Desde la misma puerta, percibió un ambiente festivo impropio e inusual. Extrañado por el son de una canción morisca, cantada en susurros, cruzó el portal y se dirigió al patio interior del edificio, idéntico al de la mayoría de las casas cordobesas, que los cristianos convertían en vergeles plagados de todo tipo de aromáticas y coloridas flores alrededor de la sempiterna fuente. En las casas arrendadas por los moriscos, aquellos patios servían para todo menos para el ornato y la complacencia; allí se tendía, se lavaba, se trabajaba la seda, se cocinaba y hasta se dormía; no existía flor que resistiese aquel trajín. Todos los vecinos del inmueble se hallaban reunidos en el patio o en las habitaciones de la planta baja. Vio bastantes caras nuevas. Y también vio a Hamid. Algunos charlaban en susurros; otros, con los ojos cerrados, como si quisieran huir de aquella gran prisión cordobesa, tarareaban la canción que había escuchado al entrar. En una esquina del patio, quizá orientada hacia La Meca, un hombre rezaba. Al momento entendió el porqué de la vigilancia en la esquina del callejón: las reuniones de moriscos estaban prohibidas y más para rezar, pero…

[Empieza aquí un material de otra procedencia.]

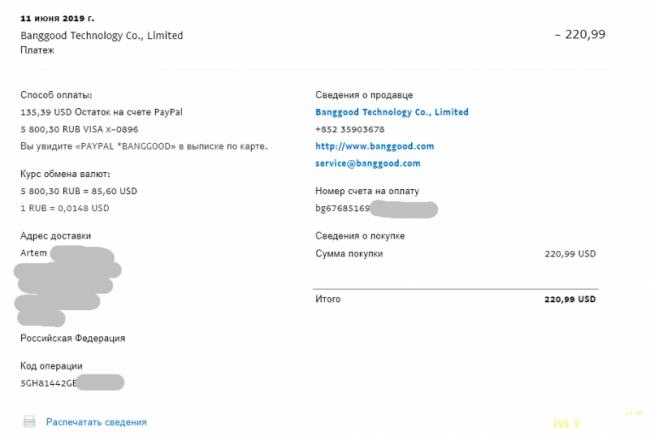Click the Российская Федерация address line
The image size is (650, 436).
73,338
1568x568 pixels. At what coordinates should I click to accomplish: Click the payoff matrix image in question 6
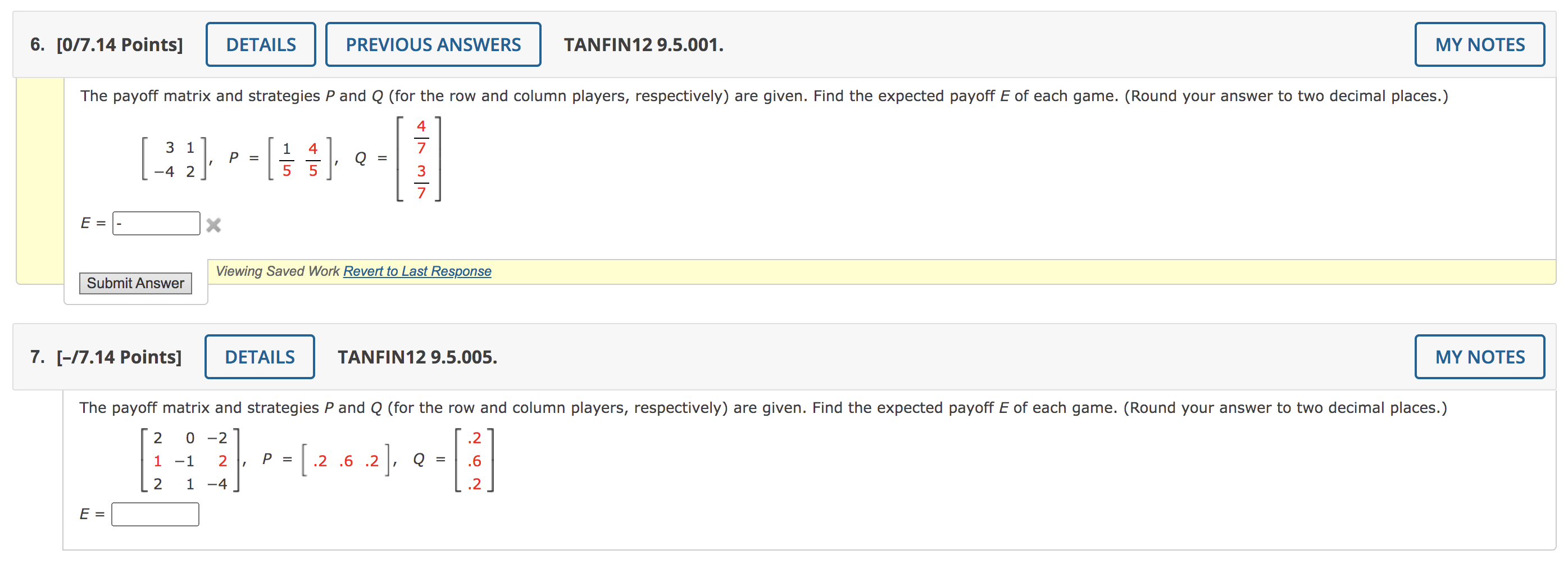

—Si os descubrieran —recriminó a Hamid, que se dirigió a él nada más verlo—, no habría escapatoria. El callejón no tiene salida y los cristianos siempre accederían a la casa por…
—¿Por qué te excluyes de la reunión, Ibn Hamid? —le interrumpió el alfaquí.
Hernando se quedó atónito. Hamid le había hablado con dureza.
—Yo…, no. Lo siento. Tienes razón. Quería decir si nos descubrieran. —Hamid asintió, aceptando la excusa—. ¿Qué…, qué se celebra? Corremos un riesgo importante. ¿Qué haces aquí?
—Mi amo me ha dado licencia por un rato. No podía perderme este día.
Hernando ni siquiera estaba al tanto del calendario cristiano, menos por lo tanto del musulmán. ¿Sería alguna fiesta religiosa?
—Lo lamento, Hamid, pero no sé qué día es. ¿Qué celebramos? —insistió distraído, mirando a la gente. De repente vio a Fátima, el adorno de una mano de oro brillaba en su cuello. ¿Qué había sido de esa mano? ¿Dónde la mantenía escondía? Fátima volvió la vista hacia él, como si, en la distancia, se hubiera sentido observada. Hernando fue a sonreírle pero ella desvió la mirada y bajó la cabeza. ¿Qué sucedía? Buscó a Brahim y lo localizó cerca de Fátima. En el patio no podría abordar a la muchacha para preguntar por qué le rechazaba de aquella forma—. ¿Qué celebramos? —volvió a preguntar al alfaquí, en esta ocasión con un hilo de voz.
—Hoy hemos rescatado de la esclavitud a nuestro primer hermano en la fe —le contestó Hamid con solemnidad—. Aquél —añadió, señalándole a un hombre que mostraba la marca al fuego de una letra en su mejilla. Hernando dirigió su atención hacia el morisco, que junto a una mujer recibía la felicitación de los presentes. ¿Qué importancia podía tener un rescate para que Fátima…? ¿Qué era lo que sucedía?—. La que está a su lado es su esposa —prosiguió Hamid—. Se enteró de que él vivía como esclavo en la casa de un mercader de Córdoba y…
Hamid detuvo su explicación.
—¿Y? —preguntó Hernando sin darle mayor importancia. ¿Qué le pasaba a Fátima? Intentó captar su atención de nuevo, pero era evidente que ella le rehuía.
—Acudió a la comunidad.
—Bien.
—A sus hermanos.
—Ajá —murmuró Hernando.
—Todos han contribuido aportando el coste del rescate. ¡Todos los moriscos de Córdoba! Incluso yo he dado algún dinero que logré obtener… —Hernando se volvió extrañado, interrogando a Hamid con la mirada—. Fátima —confesó entonces el alfaquí— ha sido una de las más generosas.